> **PROBLEMS TO WORK ON**:
1 - For each statement (a), (b), and (c), say whether it agrees with the vacuum loop thread. Answer yes or no, and quote the words from the thread that decide it. (a) The occurrence with the listed xmin values happened on a temp table. (b) The infinite loop was seen in production with v15.5. (c) Pageinspect output for the affected page is available.
2 - Reproduce the passage of the vacuum loop thread from "No, unfortunately." up to and including "were set to?".

START EXTRACT TO READ

On Tue, Apr 16, 2024 at 11:01:08AM -0700, Andres Freund wrote:
> On 2024-04-15 20:58:25 -0700, Noah Misch wrote:
> > On Mon, Apr 15, 2024 at 02:10:20PM -0700, Andres Freund wrote:
> > > On 2024-04-15 13:52:04 -0700, Noah Misch wrote:
> > > > I have observed the infinite loop in production with v15.5, so that
> > > > non-reproduce outcome is a limitation in the test procedure. (v14.2 added
> > > > those two commits.)
> > >
> > > How closely have you analyzed those production occurences? It's not too hard
> > > to imagine some form of corruption that leads to such a loop, but which isn't
> > > related to the horizon going backwards? E.g. a corrupted HOT chain can lead
> > > to heap_page_prune() not acting on a DEAD tuple, but lazy_scan_prune() would
> > > then encounter a DEAD tuple.
I've not seen this recur for any one table, so I think we can rule out
corruption modes that would reach the loop every time. (If a hypothesized
loop explanation calls for both corruption and horizon movement, that could
still apply.)
> > One occurrence had these facts:
> >
> > HeapTupleHeaderGetXmin = 95271613
> > HeapTupleHeaderGetUpdateXid = 95280147
> > vacrel->OldestXmin = 95317451
> > vacrel->vistest->definitely_needed = 95318928
> > vacrel->vistest->maybe_needed = 93624425
> >
> > How compatible are those with the corruption vectors you have in view?
>
> Do you have more information about the page this was on? E.g. pageinspect
> output? Or at least the infomasks of that tuple?
No, unfortunately.
> I assume this was a normal
> data table (i.e. not a [shared|user] catalog table or temp table)?
Normal data table
> Do you know what ComputeXidHorizonsResultLastXmin, RecentXmin were set to?
No.
> > I tried briefly to understand
> > https://postgr.es/m/flat/20240415173913.4zyyrwaftujxthf2@awork3.anarazel.de
> > but I felt verifying its argument was going to be a big job for me. Would
> > those errors happen transiently, like the infinite loop, or would they
> > persist until something resets the tuple fields (e.g. ATRewriteTables())?
>
> I think they'd be transient, because the visibility information during the
> next vacuum would presumably not be "skewed" anymore?
That is good.
> Of course it's possible
> you'd re-encounter the problem, if you constantly have horizons going back and
> forth. But I'd still classify that as transient.
Certainly.

END EXTRACT TO READ
START ENTRIES PROVIDED

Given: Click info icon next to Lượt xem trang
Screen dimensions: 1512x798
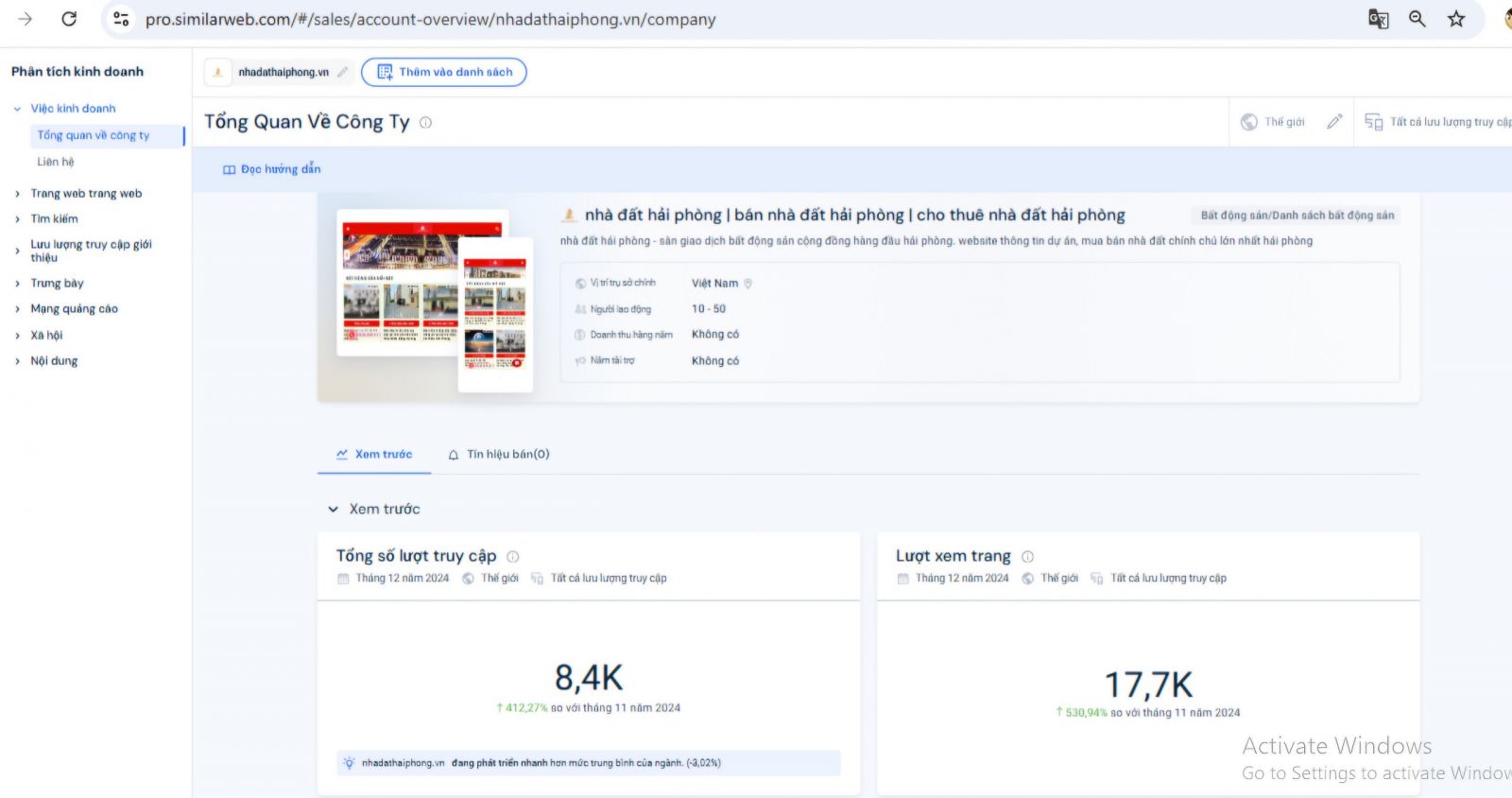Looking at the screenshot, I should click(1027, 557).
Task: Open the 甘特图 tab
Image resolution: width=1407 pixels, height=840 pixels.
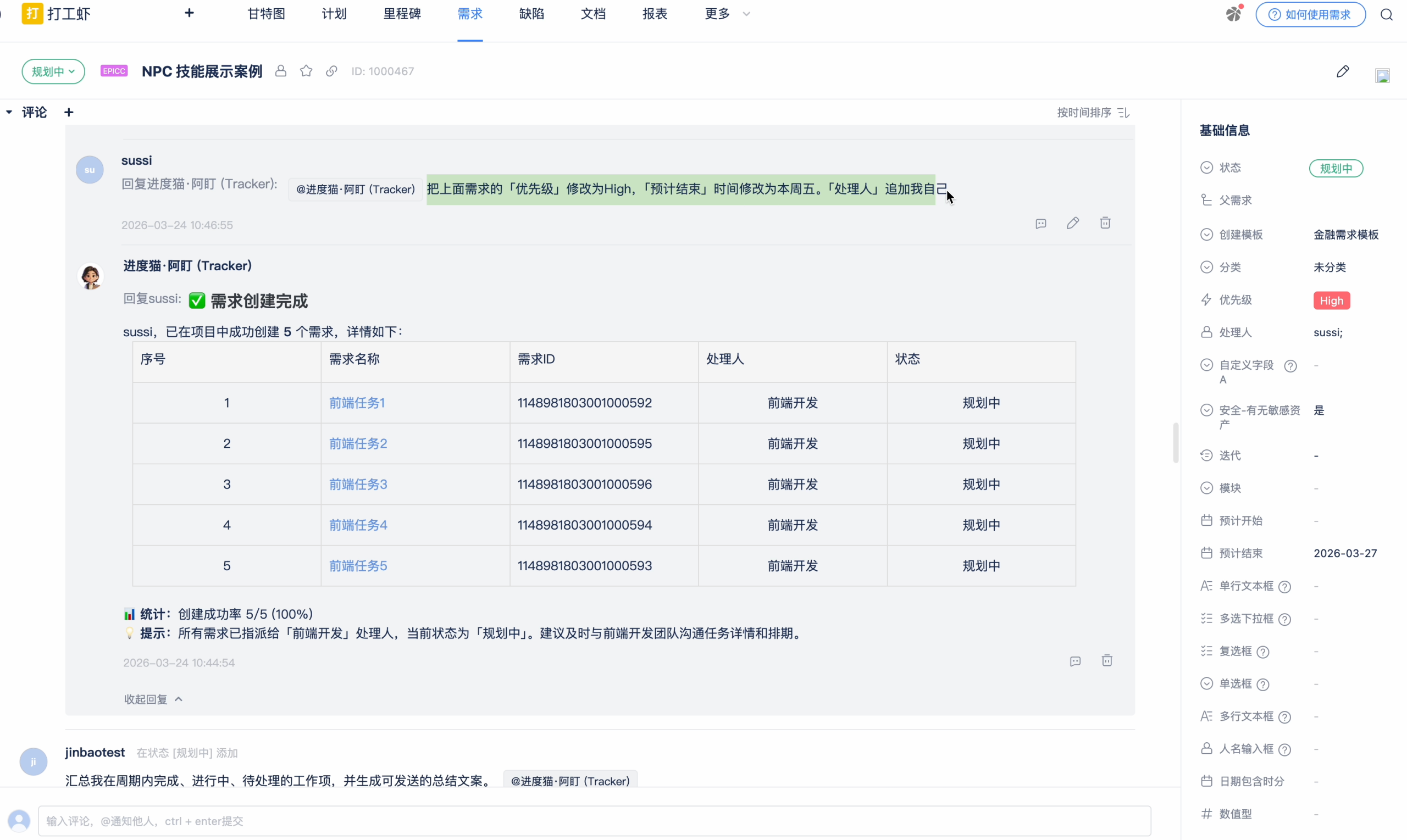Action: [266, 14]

END ENTRIES PROVIDED

> **REPLIES**:
1 -
(a) No: "Normal data table"
(b) Yes: "I have observed the infinite loop in production with v15.5"
(c) No: "No, unfortunately."

2 -
No, unfortunately.
> I assume this was a normal
> data table (i.e. not a [shared|user] catalog table or temp table)?
Normal data table
> Do you know what ComputeXidHorizonsResultLastXmin, RecentXmin were set to?